Hinter einem proprietären KI-Modell steht ein Unternehmen. Die Entwicklung erfolgt in der Regel nach einem Closed Source-Ansatz, was bedeutet, dass der Quellcode weder frei zugänglich ist noch von Usern verändert werden kann.

Im Gegensatz zu den Open Source KI-Lösungen sind die kommerziellen Optionen das Ergebnis gezielter Forschung von privaten Unternehmen. Als Closed Source-Modelle muss der Zugang durch den Kauf einer Lizenz oder auch via Abonnement erworben werden. In der Regel handelt es sich dabei um leistungsbasierte Abrechnungsmodelle.

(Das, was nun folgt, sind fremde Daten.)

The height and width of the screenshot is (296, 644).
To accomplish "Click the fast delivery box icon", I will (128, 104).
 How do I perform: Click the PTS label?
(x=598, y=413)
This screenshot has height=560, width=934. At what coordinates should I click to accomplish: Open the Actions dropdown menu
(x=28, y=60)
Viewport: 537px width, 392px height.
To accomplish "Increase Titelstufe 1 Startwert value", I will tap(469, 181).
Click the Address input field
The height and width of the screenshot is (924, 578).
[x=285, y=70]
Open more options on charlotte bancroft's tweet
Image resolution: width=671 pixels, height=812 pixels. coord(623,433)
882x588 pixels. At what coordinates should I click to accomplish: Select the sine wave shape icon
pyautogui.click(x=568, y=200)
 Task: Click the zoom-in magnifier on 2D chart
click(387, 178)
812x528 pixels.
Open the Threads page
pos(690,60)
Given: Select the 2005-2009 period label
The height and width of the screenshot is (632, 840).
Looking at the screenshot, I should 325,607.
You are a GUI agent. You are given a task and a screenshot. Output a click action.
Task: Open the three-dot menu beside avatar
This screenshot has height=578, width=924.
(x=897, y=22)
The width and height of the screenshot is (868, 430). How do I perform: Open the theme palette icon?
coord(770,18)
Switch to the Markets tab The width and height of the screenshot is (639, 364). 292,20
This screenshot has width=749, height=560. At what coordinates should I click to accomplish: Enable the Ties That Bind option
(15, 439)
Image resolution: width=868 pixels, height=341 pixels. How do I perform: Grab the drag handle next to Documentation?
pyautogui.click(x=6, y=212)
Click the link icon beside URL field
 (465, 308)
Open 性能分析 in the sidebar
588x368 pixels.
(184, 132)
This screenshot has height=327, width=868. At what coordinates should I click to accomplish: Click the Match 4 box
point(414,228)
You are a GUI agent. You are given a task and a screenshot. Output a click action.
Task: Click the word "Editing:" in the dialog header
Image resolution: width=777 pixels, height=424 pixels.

Das bekannteste GenAI Tool, das im Marketing im Allgemeinen und in der Produkt- und Kundenkommunikation im Speziellen eingesetzt wird, ist nach wie vor der Textroboter ChatGPT von OpenAI, der im Jahr 2022 auf den Markt kam. Inzwischen gibt es jedoch eine Vielzahl an Lösungen und Modellen, die auf verschiedenen GPT-Versionen basieren und auch Bild, Ton und Video verarbeiten können. Außerdem sind neben OpenAI natürlich viele weitere namenhafte Unternehmen wie Microsoft, Google, und Meta mit der ersten Welle in den GenAI Markt eingetreten – und selbstverständlich wurde auch die Startup-Szene mit den neuen Möglichkeiten aktiv.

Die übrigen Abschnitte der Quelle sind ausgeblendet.